Global Food Systems: Addressing Malnutrition Through Sustainable System Pathways
I loved having the freedom to shape my own research and outcomes.
What was your research about?
My PhD focused on understanding the compatibility between environmental sustainability (with a focus on greenhouse gas emissions) and providing a nutritious diet for the global population. In essence, it aimed to explore the question: “can we provide a nutritious diet for a growing population within our environmental limits?”. I approached this question through the development of a scalable framework which maps nutritional components from production to final human consumption, therefore highlighting the scale of chain losses, but importantly where the real hotspots are for intervention.
What made you apply to the E3 DTP?
My background is in environmental sustainability (previous degrees of BSc Environmental Geoscience and MSc Carbon Management) and I knew I wanted to undertake a PhD in the disciplinary area of Atmospheric and Environmental Sciences; the Natural Environment Research Council (NERC) was therefore a perfect funder to apply with. The E3 DTP programme in particular was even more attractive: the additional opportunities for development and training seemed a fantastic opportunity. When I saw the E3 DTP was offering PhD places at the University of Edinburgh – especially a project with previous supervisors and lecturers of mine – I knew I had to apply.
- Five publications in very good journals (all formed chapters of my PhD)
- The University of Edinburgh Geosciences prize for public engagement
- Keynote speaker at the 2018 Planetary Health Conference
- Tutoring and teaching on the University of Edinburgh online, interdisciplinary course in Sustainability and Social Responsibility.
What did you find challenging during your PhD?
I think the PhD process was relatively close to my expectations. The most surprising element that I hadn’t anticipated was how malleable the overall research questions/focus could be: although scientific research starts with a primary research objective/question, further or sometimes different questions arise as the work develops. Research reveals further questions, which can in some cases take an unexpected direction. This is an important overall learning of how the research process evolves (and is rarely straight or linear).
I had five published academic papers in very good journals by the end of my PhD (all formed chapters within the thesis). This process of publication submission was an invaluable teaching. However, multiple submission tends to bring both rejections and the lengthy publication journey.
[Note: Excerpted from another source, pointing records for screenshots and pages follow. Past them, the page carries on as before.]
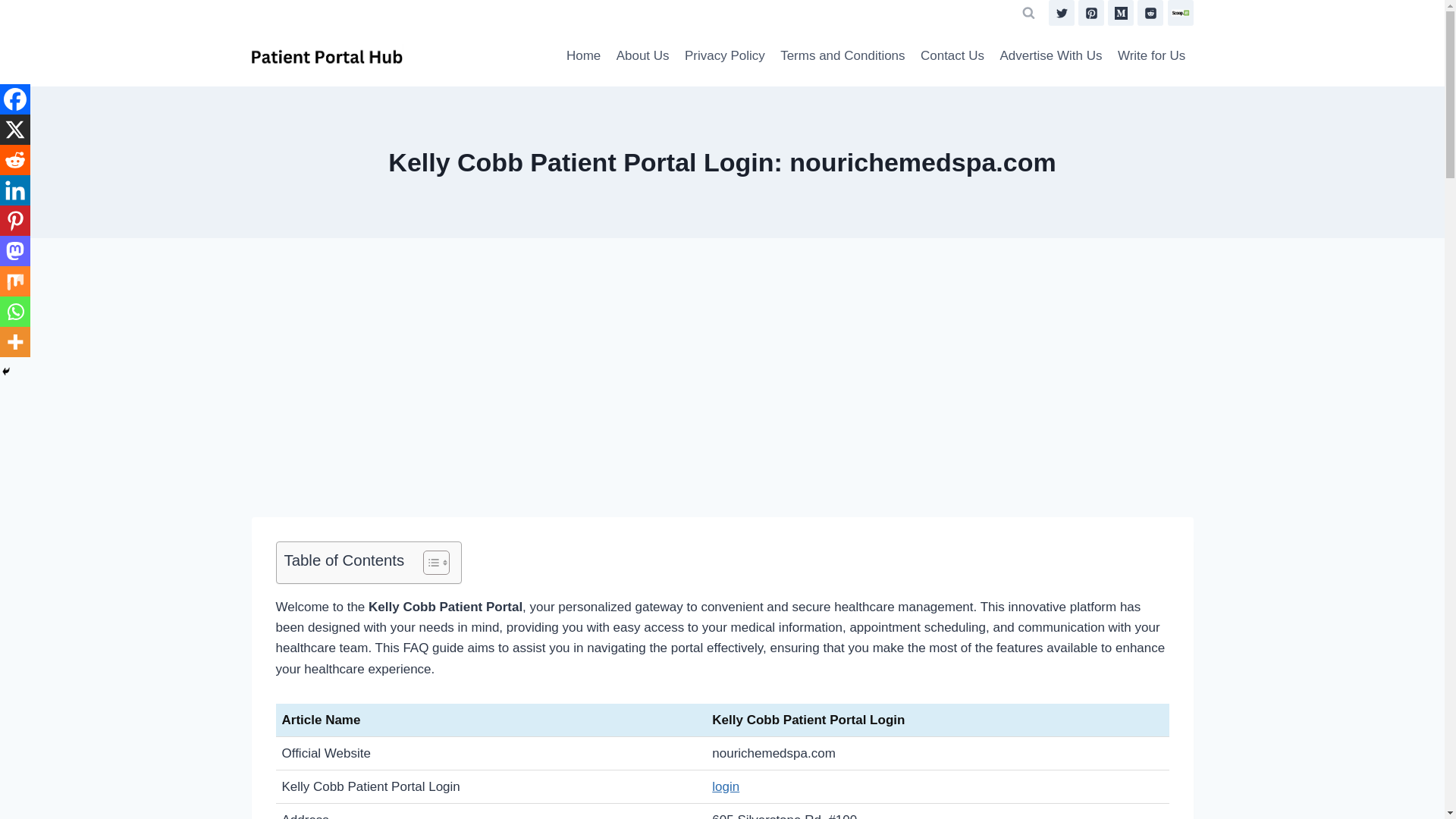
Privacy Policy (725, 55)
Advertise With Us (1050, 55)
Contact Us (951, 55)
login (725, 786)
Home (583, 55)
Terms and Conditions (842, 55)
Write for Us (1151, 55)
About Us (642, 55)
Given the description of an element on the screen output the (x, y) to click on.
I found this process to be the most challenging aspect of the PhD.
Looking back, what would you have done differently?
Invested more time at the very beginning of the PhD into mastering statistical software (alongside the DTP courses on statistical software) rather than learning some in the initial stages then have to build on that in the later stages of the thesis.
Which aspects of your PhD did you enjoy the most?
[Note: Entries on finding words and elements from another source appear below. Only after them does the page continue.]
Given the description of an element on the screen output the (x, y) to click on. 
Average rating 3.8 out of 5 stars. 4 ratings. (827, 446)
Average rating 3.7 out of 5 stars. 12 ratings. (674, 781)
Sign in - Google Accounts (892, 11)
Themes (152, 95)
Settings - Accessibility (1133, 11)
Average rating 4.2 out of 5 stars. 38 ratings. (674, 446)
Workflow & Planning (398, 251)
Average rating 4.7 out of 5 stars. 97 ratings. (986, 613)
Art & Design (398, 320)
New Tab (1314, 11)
I most enjoyed the freedom of guiding and developing my own research methodologies, analysis, and evolution of the process. Both of my supervisors were true mentors and provided support when required, but the whole PhD was really self-guided. I loved having the freedom to shape my own research and outcomes.
The most surprising element that I hadn’t anticipated was how malleable the overall research questions/focus could be: although scientific research starts with a primary research objective/question, further or sometimes different questions arise as the work develops.
Which skills did you gain during your PhD?
Increased data and project management skills via E3 DTP training courses in Semester 1 of the 1st year. Improved skills in scientific writing, and invaluable experience in the process of manuscript submission and publication. Project planning and time management.
What would not have been possible without the DTP?
Very useful team-building, presentation and project definition training at the very start of the 1st year of the DTP. Invaluable training opportunities in data management, analysis and skills. Training in scientific writing.
How has your PhD helped you to decide on a career pathway?
A dominant element to my PhD has been the use of large data to provide an overview of high-level systems (in my case, global and national level food systems) – this has strongly solidified for me that doing so is one of my strengths and should be a focus for my future career path. In addition, my PhD project evolved to lie at the intersection/crossover of many disciplines including food and agricultural systems, environmental impact and climate change, human nutrition, economic development and biotechnology. This interdisciplinary approach is where I see crucial importance; my career is very much geared towards research at the intersection of many disciplines.
The interdisciplinary approach is where I see crucial importance; my career is very much geared towards research at the intersection of many disciplines.
I am currently on a four-year contract as a Postdoctoral Researcher on the Programme for Global Development (Our World in Data) at the University of Oxford. This contract began immediately following my PhD submission/completion. I had already began working with researchers on the programme on a voluntary basis (in my free time) alongside my PhD. The focus of this project is on communicating global level, long-term progress of development across all relevant areas using empirical evidence and interactive data visualizations. My work as an environment and food systems researcher, and the focus of my PhD on big data was very complimentary to this project and a perfect fit. Having collaborated closely with the project during my PhD project, securing a full-time role at its completion was a natural progression.